§ OBJECTIVE A
In the limit solution, what indeterminate form comes up before L'Hopital's rule is used?
§ OBJECTIVE B
Please rewrite the limit solution between "By continuity of" and "can be used.", inclusive, swapping "L'Hopital's rule" for "L'Hôpital's rule".

§ TEXT TO READ
[tex](2x+1)^{\cot x}=\exp\left(\ln(2x+1)^{\cot x}\right)=\exp\left(\cot x\ln(2x+1)\right)=\exp\left(\dfrac{\ln(2x+1)}{\tan x}\right)[/tex]
where [tex]\exp(x)\equiv e^x[/tex].
By continuity of [tex]e^x[/tex], you have
[tex]\displaystyle\lim_{x\to0^+}\exp\left(\dfrac{\ln(2x+1)}{\tan x}\right)=\exp\left(\lim_{x\to0^+}\dfrac{\ln(2x+1)}{\tan x}\right)[/tex]
As [tex]x\to0^+[/tex] in the numerator, you approach [tex]\ln1=0[/tex]; in the denominator, you approach [tex]\tan0=0[/tex]. So you have an indeterminate form [tex]\dfrac00[/tex]. Provided the limit indeed exists, L'Hopital's rule can be used.
[tex]\displaystyle\exp\left(\lim_{x\to0^+}\dfrac{\ln(2x+1)}{\tan x}\right)=\exp\left(\lim_{x\to0^+}\dfrac{\frac2{2x+1}}{\sec^2x}\right)[/tex]
Now the numerator approaches [tex]\dfrac21=2[/tex], while the denominator approaches [tex]\sec^20=1[/tex], suggesting the limit above is 2. This means
[tex]\displaystyle\lim_{x\to0^+}(2x+1)^{\cot x}=\exp(2)=e^2[/tex]

§ RECORDED DATA

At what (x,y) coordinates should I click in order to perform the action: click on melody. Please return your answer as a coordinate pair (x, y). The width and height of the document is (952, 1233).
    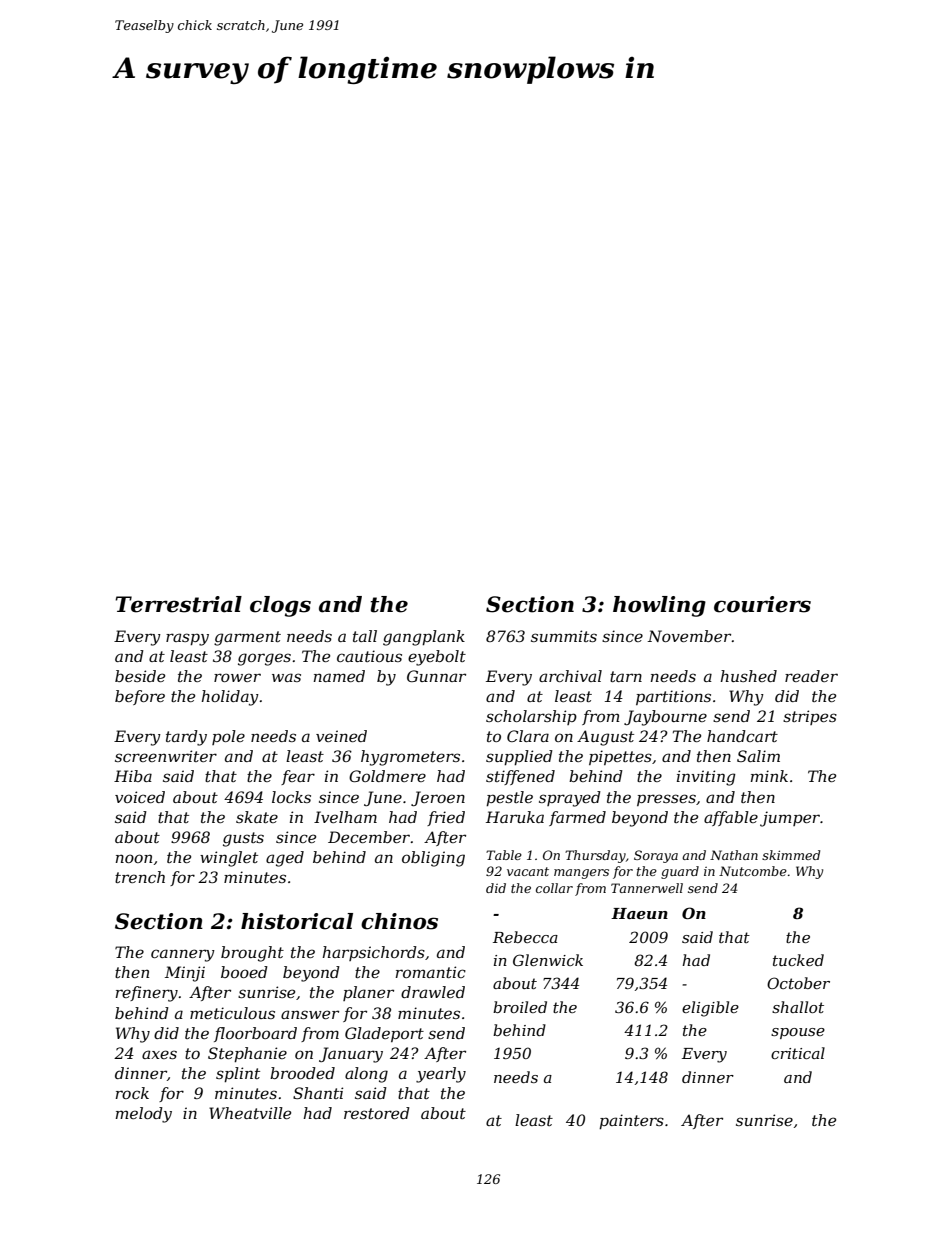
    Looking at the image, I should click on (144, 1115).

§ WRITTEN RESPONSE A
The indeterminate form 0/0.

§ WRITTEN RESPONSE B
By continuity of [tex]e^x[/tex], you have
[tex]\displaystyle\lim_{x\to0^+}\exp\left(\dfrac{\ln(2x+1)}{\tan x}\right)=\exp\left(\lim_{x\to0^+}\dfrac{\ln(2x+1)}{\tan x}\right)[/tex]
As [tex]x\to0^+[/tex] in the numerator, you approach [tex]\ln1=0[/tex]; in the denominator, you approach [tex]\tan0=0[/tex]. So you have an indeterminate form [tex]\dfrac00[/tex]. Provided the limit indeed exists, L'Hôpital's rule can be used.